The royal bastards trust each other because they know the other is not stupid enough to ruin a mutually profitable situation.

The problem with Hollywood is that it's so obsessed with it's own form of Hollywood Darwinism that Hollywood people will eagerly shoot themselves in the foot if means putting the screws to someone else.

The history of the industry, especially in the corporate-mogul era, is chock full of such cases. Executives alienate profitable filmmakers and stars in petty territorial pissing contests, and vice versa.

And this Darwinism isn't survival of the fittest, but the survival of the most treacherous. Executives with disastrous records running businesses get promoted, literally 'failing up' to top posts simply because they 'marked their territory' with internal political games.

The same can be said for the artists, who get hailed as being 'rebellious artistes' for simply having a lack of diplomacy, tact, and basic negotiation skills.

So the common sense that would maintain a mutually beneficial relationship get pounded into the nether-regions of stupid, because it's no longer about business, but about ego.

Business and art be damned, Hollywood is all about image, and everyone wants to look like the top dog, whether they've got the bite or not.

So you end up in a situation where negotiations that should have been simple, become needlessly complicated because both sides know the other is egocentric enough to do something really stupid if only for the brief, often illusory appearance of having the leg-up on the other one.

This is how it boils down.

1. Ego destroys common sense.

2. The loss of common sense destroys the capacity for trust.

3. The lack of trust and common sense leads to unreasonable, even irrational behaviour on both sides. Reasonable negotiation becomes impossible.

4. What should be symbiosis becomes adversarial and you get a strike that should have never happened and an entire industry hurting because of it.

Another way to put is this little Hollywood parable.

A frog meets a scorpion in the bushes by the banks of a wide river. They both need to cross a river to get to Hollywood, but the scorpion can't swim, and the frog knows that there's a bird waiting to eat him as soon as he's out of his hiding place in the bushes.

After a brief discussion of their situation the scorpion asks to ride across the river on the frog's back.

The frog initially says: "No way dude, you're a scorpion, you'll sting me and I'll die."
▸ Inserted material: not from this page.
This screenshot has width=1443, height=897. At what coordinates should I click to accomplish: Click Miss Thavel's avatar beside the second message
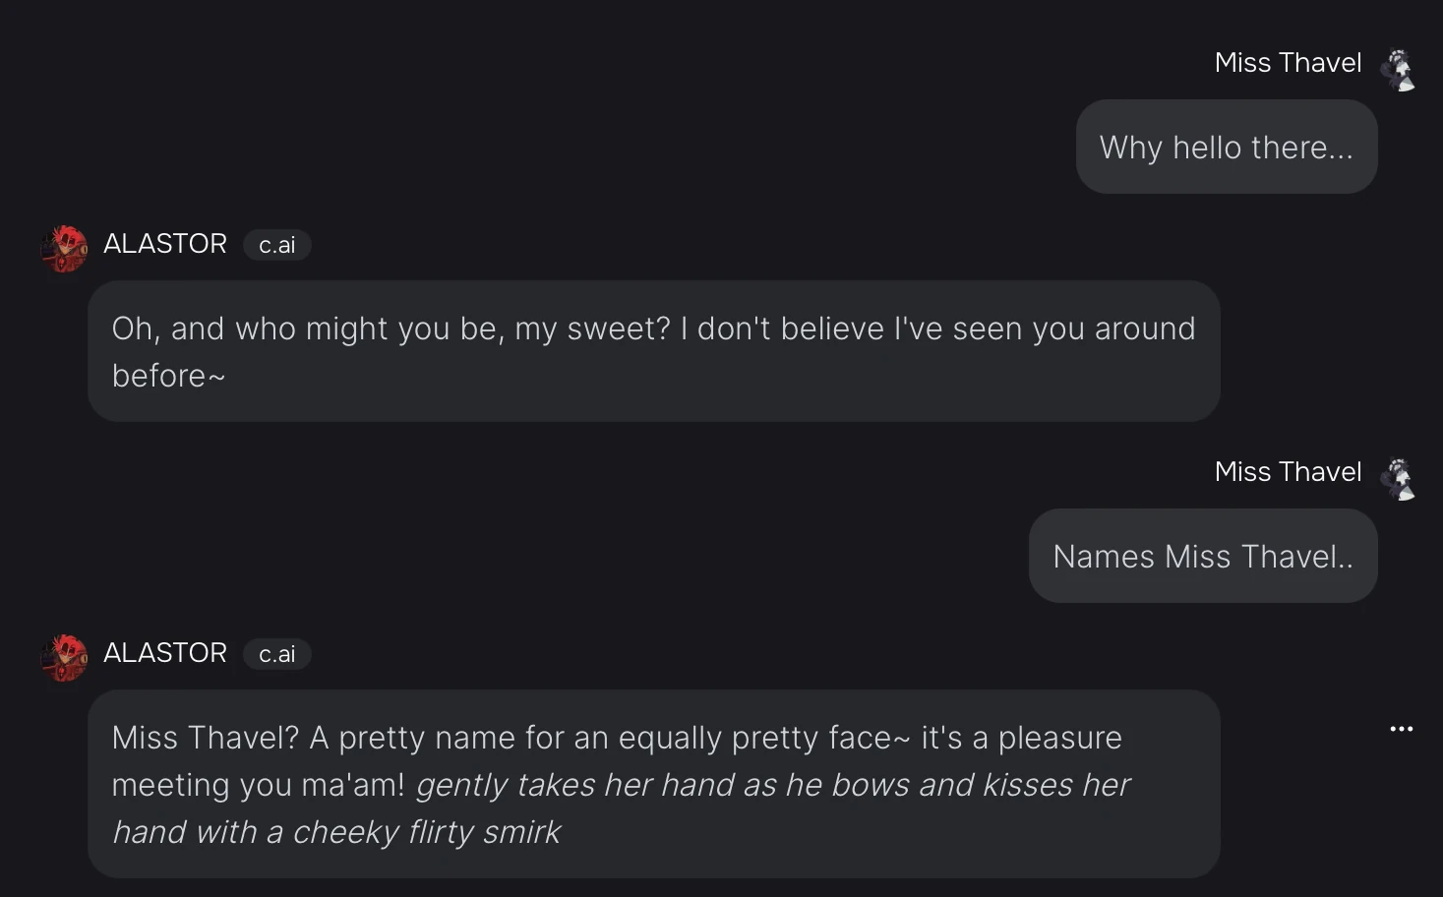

The scorpion replies: "If I sting you, I'll drown, and what good will that do for any of us, besides: my being on your back will scare away that bird that wants to eat you. It's a mutually beneficial arrangement."

The frog thinks about it for a moment, and then agrees.

All goes swimmingly until they reach the middle of the river and POW!

The scorpion stings the frog.

The frog feels himself dying and with his last breath says: "Why did you sting me, now we're both going to die."

"Yeah," said the scorpion, "but I looked really cool stinging you."

Then they both died.

At least, that's my theory. What's yours?

2 comments:

  1. Somewhat OT D, have you seen this?

    http://www.foxnews.com/story/0,2933,325457,00.html

    WTF is up with Bello? I can't imagine any actress relatively sane making such a debased movie. Or Patric for that matter.

    I just don't get it. Is the whole point of making movies to be as debased and shocking as possible?

    ReplyDelete
  2. Remember Sturgeon's Law: 99% of human creative endeavour is gonna turn out to be crap.

    Now the main reason people would make a film about self-mutilation, sexual deviance/extreme fetishes, cannibalism, paedophilia, or other such "shocking" topics is that they're still rebelling against the old Hayes Code, and want to be seen as "edgy" and "daring" and that can be used to cover up some mistakes as a filmmaker or actor.

    However only about 1% of films designed to shock, actually have any real artistic merit, and they're usually the one's with their roots in a real story, and not just shocking set-pieces.

    The problem is a lot of people can't tell the difference until after the film is made, and then are more interested in covering up their screw-up than admitting a mistake.

    I hope that explains it for you.